Tuesday, September 13, 2016

Survival is insufficient

There are thoughts of freedom and imminent escape. I could throw away almost everything, she thinks, and begin all over again.
Station Eleven, by Emily St. John Mandel, begins with a production of King Lear; the lead seemingly has a heart attack and dies on stage. Meanwhile there's a flu outbreak across the city. The pandemic ultimately wipes out most of the human population. Traffic grinds to a halt and the lights go out. This is the story of what happens 20 years later. This is the story of what survives.

Despite expecting to dislike this book, I really enjoyed it. While reading it, I talked about it all the time, recommended it to everyone I knew. A week on, however, I'm pretty hazy on the details, so I'm not convinced of its staying power. But I wouldn't hesitate to recommend it to anyone looking for a good apocalypse story.

For all its subject matter, it is a gentle, quiet book. And Mandel has an optimistic view of humanity. Senselessness is limited. Her survivors mostly choose civility. They have a sense of wonder and respect toward the accomplishments of the past. The wandering troupe of performers, the Symphony, has as its motto, "Survival is insufficient." They preserve Shakespeare. So while survivors may not be overly concerned with restoring electricity, they cultivate grace and patience, a certitude that they will regain all of any relevance that had been lost.

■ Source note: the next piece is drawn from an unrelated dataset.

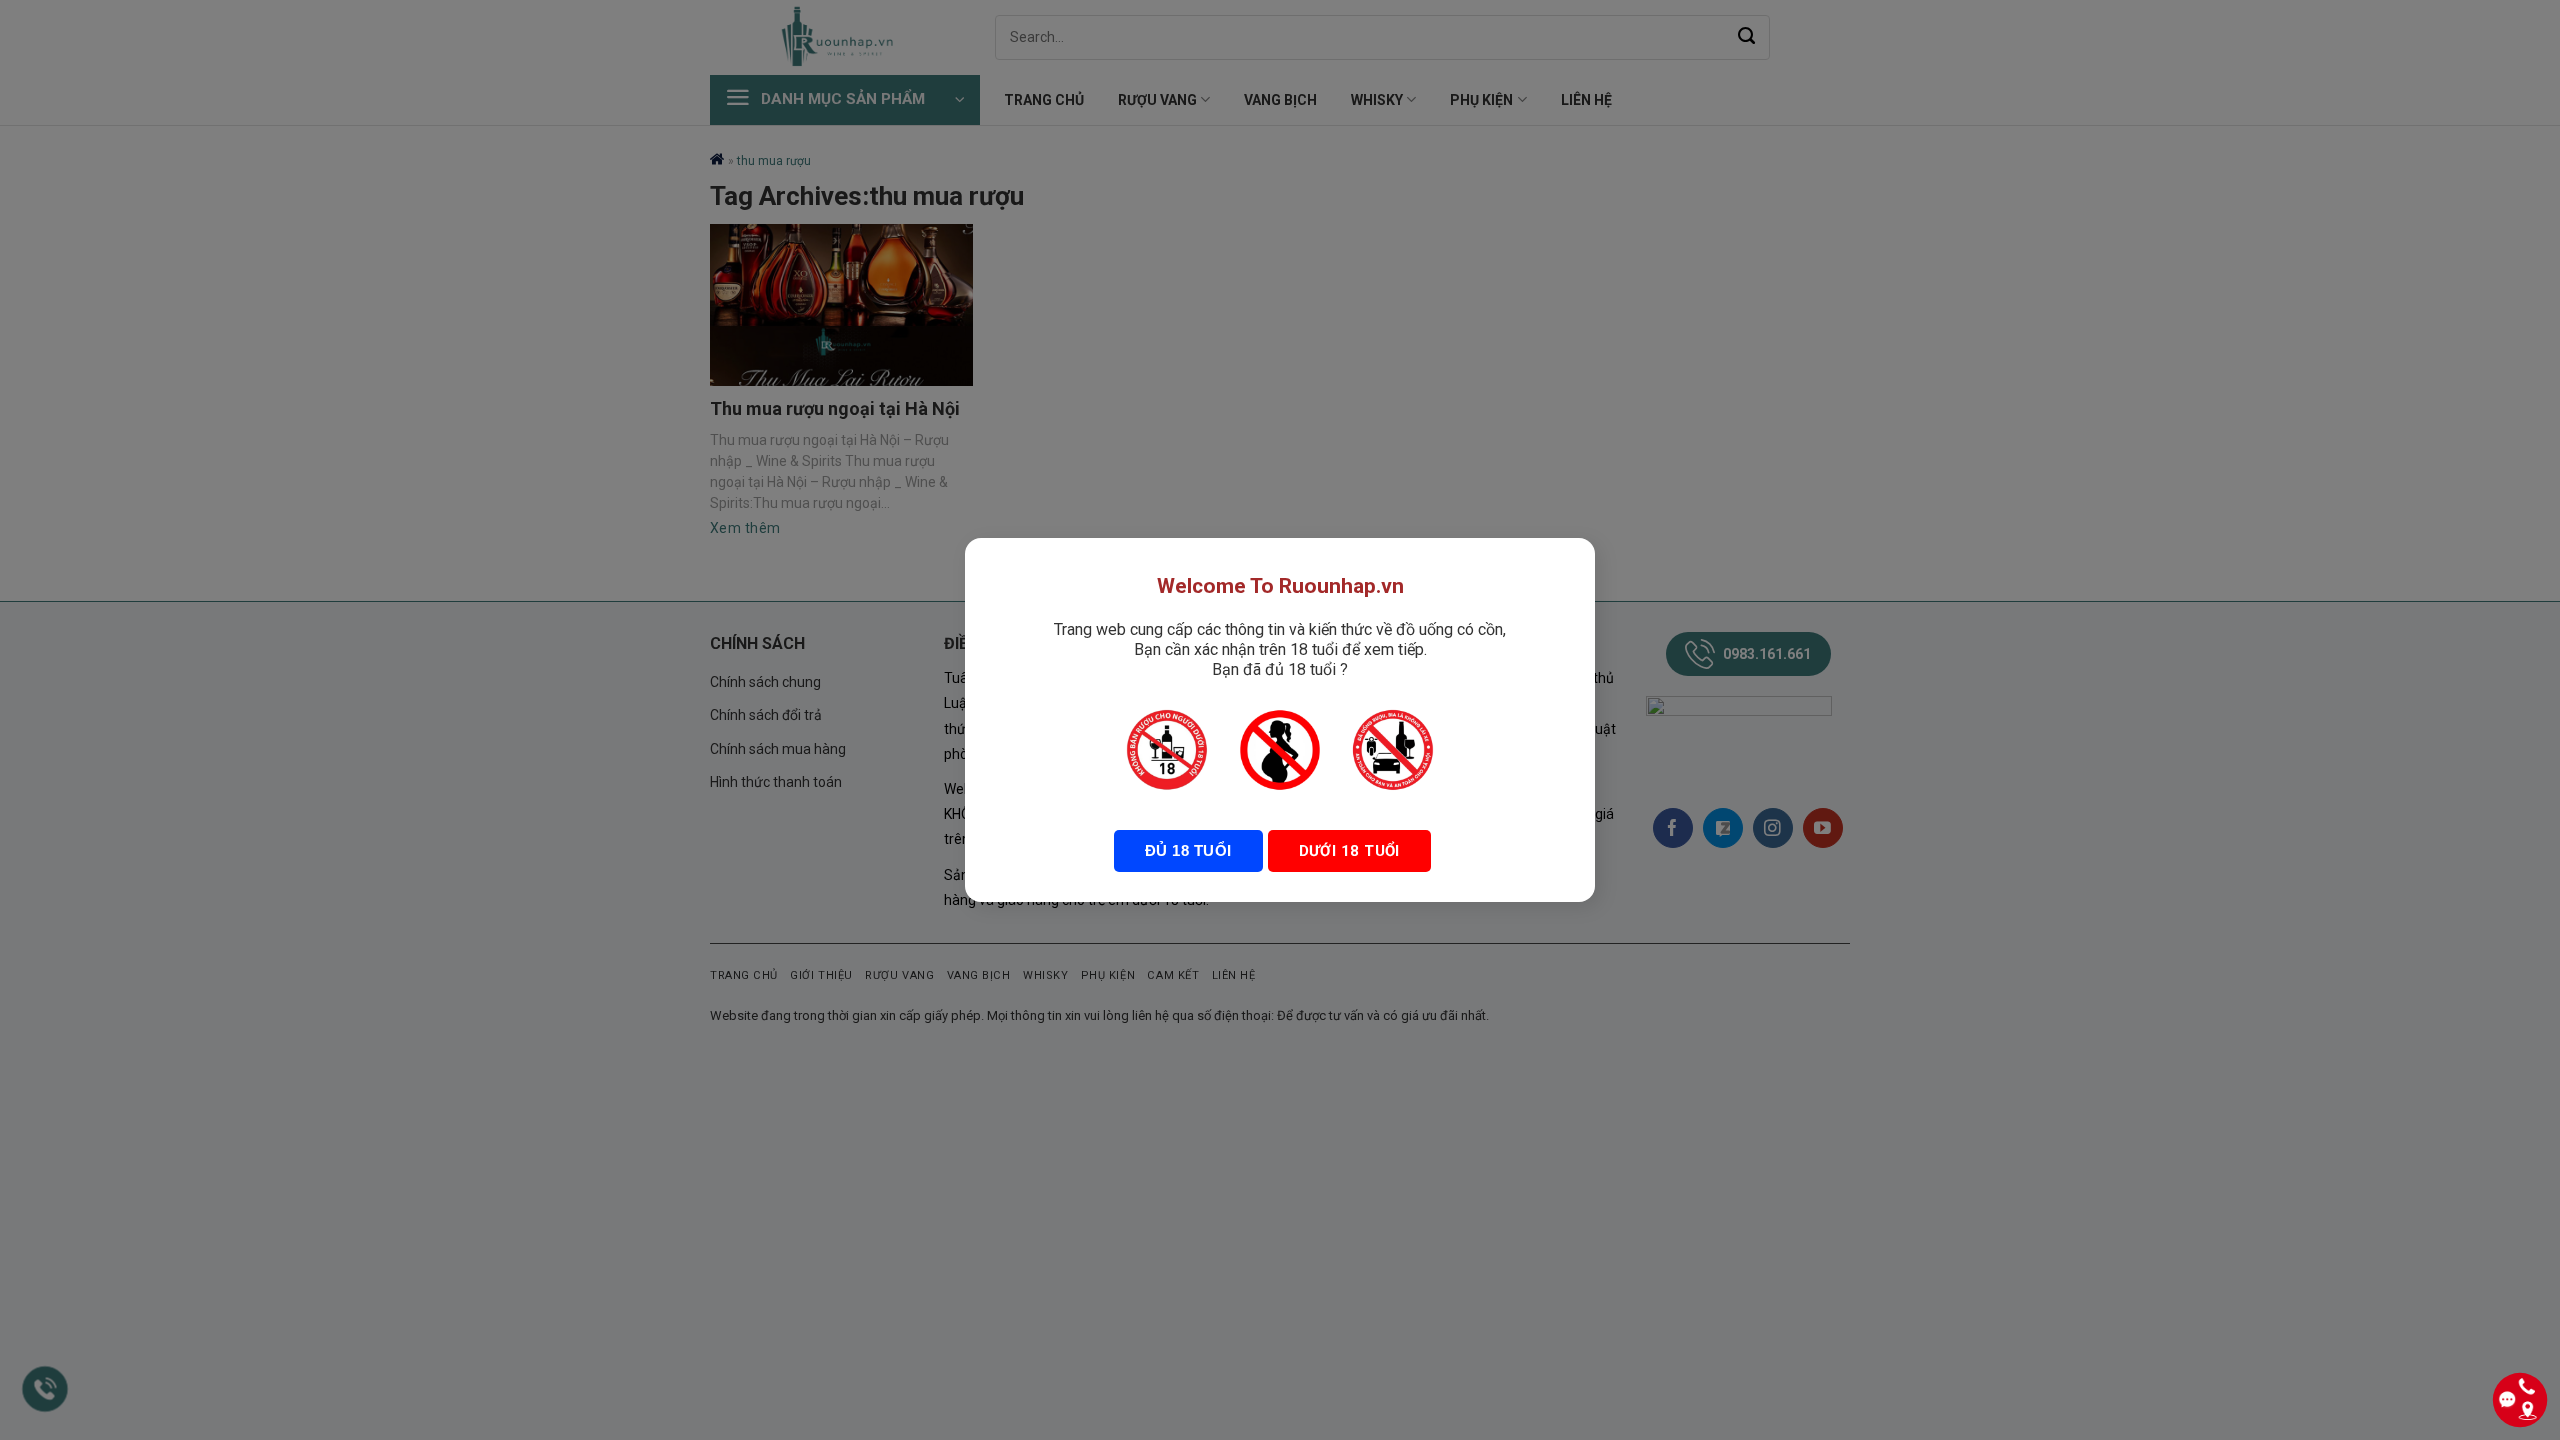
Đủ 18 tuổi (1188, 850)
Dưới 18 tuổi (1349, 851)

"Station Eleven" refers to a space station named for Dr Eleven, who features in a comic book created pre-apocalypse by the first wife of the actor who played Lear (Arthur). Although the space station is the last outpost of humanity and under threat, it is also a safe haven, in particular for its author — she retreats from her marriage into its creation. Of course, it's a metaphor for the burgeoning community of survivors the Symphony finally reaches. It is a utopia, amid dystopian circumstances.

All the characters in Station Eleven are linked to Arthur. I almost wonder if this book couldn't be read metaphorically as a judgement of him. The plague was his doing, his egotism. I see him dying as Lear, seeing his past flash across his consciousness and the extrapolation of its consequences on everyone whose life he touched. They are all stronger for having survived him. Arthur took Miranda for granted, but she threw that life away, began again, and created a Station Eleven. He feels remorse and is redeemed.

Read/hear more about what survives on NPR.

Here's a passage that struck me for reasons quite apart from the story at hand:
Viola had a harrowing story about riding a bicycle west out of the burnt-out ruins of a Connecticut suburb, aged fifteen, harbouring vague notions of California but set upon by passersby long before she got there, grievously harmed, joining up with other half-feral teenagers in a marauding gang and then slipping away from them, walking alone for a hundred miles, whispering French to herself because all the horror in her life had transpired in English and she thought switching languages might save her, wandering into a town through which the Symphony passed five years later.
I came across a similar sentiment regarding language switching earlier this year. I think I need to learn a new language, to go beyond where my current words can take me.

3 comments:

Stefanie said...

I liked the book too, recommended it to a lot of people but never think about it any longer unless I see the title somewhere. It's good for sure, but I agree, I don't think it has staying power.

Mongo, At The Moment said...

I read Station Eleven around the same time as attending a production of 'The Simpsons (A Post-Apocalyptic Fantasy)' at ACT in San Francisco, both of which use the image of Chautauqua-as-survival-tool. I enjoyed the book; hated the play.

I hope a book will do three basic things: Suspend my disbelief (does this created world hang and bend together, even if [like China Mieville] it's fantasy?); Make me care about the characters; Make me say Goddamn it; I don't want to sleep yet, what happens next? Mandel's book did that.

And, it had a believable ending which I almost didn't see coming -- I was expecting something like Heller's 'The Dog Stars', another dystopian post-pandemic romp -- but I also agree: Even though it deals with the collapse of civilization, it's a fine and gentle tale, and doesn't completely stick.

Isabella K said...

Yup, Mandel hits your 3 points, Mongo. Those are good criteria.

I will definitely look out for more of her books, but wouldn't be surprised if this one is mostly forgotten by the world in a few years.